Üçüncü günde devlet Antakya’ya intikal ediyor. 2016 yılında yapımı tamamlamış lüks ve devasa şehir hastanesinin içi kullanılmaz durumda olduğundan, bahçesine ilk yardım çadırları, mobil şarj istasyonları, çay ve çorba dağıtan araçlar yerleştiriliyor. Yaklaşık 150 cansız beden, kimi siyah ceset torbalarında, kimiyse battaniyelere sarılı halde, hastanenin otoparkında, yakınlarının gelip almalarını bekliyor. Çoğu isimsiz. Yakınlarını kaybedenler, şehrin yaklaşık 10 kilometre dışında bulunan bu hastaneye gelerek, AFAD çalışanlarına, bir kategorizasyon olup olmadığını soruyorlar. ‘Hayır, henüz yapılmadı, maalesef tek tek bakmak zorundasınız’ yanıtını alanlar, battaniye kenarlarını ve torbaların fermuarlarını, büyük bir saygı ve özenle açıp kapatarak, ‘allah rahmet eylesin’ diyor ve arayışına devam ediyor. Bulmak mı daha iyi acaba, bulmamak mı, diye düşünüyorum.
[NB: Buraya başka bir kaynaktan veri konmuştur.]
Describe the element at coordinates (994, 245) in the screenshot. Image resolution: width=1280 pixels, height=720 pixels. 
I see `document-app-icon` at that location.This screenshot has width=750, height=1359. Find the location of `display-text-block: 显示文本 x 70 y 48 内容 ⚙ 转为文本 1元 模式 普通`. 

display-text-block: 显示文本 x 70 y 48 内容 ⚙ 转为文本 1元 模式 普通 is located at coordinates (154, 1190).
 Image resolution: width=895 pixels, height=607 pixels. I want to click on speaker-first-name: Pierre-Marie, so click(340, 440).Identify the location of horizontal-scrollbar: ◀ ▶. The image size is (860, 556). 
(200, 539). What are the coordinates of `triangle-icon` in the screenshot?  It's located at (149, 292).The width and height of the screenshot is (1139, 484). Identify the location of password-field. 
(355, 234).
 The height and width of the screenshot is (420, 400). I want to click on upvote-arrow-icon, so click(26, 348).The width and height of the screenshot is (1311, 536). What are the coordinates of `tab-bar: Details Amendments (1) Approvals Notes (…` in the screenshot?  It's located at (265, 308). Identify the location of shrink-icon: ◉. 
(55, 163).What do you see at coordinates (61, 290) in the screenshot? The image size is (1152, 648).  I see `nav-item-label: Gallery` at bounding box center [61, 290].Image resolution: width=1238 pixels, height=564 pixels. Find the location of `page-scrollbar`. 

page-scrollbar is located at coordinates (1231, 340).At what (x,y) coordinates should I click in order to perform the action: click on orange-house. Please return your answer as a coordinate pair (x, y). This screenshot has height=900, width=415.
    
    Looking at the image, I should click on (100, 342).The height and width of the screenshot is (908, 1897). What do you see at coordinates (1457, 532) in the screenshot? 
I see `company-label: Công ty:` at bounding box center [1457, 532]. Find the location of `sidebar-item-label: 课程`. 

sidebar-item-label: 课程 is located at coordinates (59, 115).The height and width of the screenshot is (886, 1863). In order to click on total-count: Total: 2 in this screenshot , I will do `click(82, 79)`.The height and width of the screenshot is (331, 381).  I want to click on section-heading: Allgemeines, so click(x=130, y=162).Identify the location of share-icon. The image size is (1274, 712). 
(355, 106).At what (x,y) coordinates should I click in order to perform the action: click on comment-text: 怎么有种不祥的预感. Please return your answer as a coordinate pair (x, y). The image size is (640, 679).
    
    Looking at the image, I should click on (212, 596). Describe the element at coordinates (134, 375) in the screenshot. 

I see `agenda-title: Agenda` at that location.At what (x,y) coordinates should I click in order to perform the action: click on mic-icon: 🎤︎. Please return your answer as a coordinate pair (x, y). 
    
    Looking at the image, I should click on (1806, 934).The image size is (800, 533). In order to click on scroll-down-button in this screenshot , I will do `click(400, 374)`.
Arabada artçılarla beşik gibi sallanarak uyuduğum gecelerden sonra, çalıştığım kurum Ankara’ya dönmemi istiyor. Dönüş yolunda kaldığım otelde, günlerdir ilk kez çeşmeden akan su görüyorum. Yağlı saçlarıma akan sıcak su, içimi büyük bir suçluluk duygusuyla kaplıyor. “Lüks.”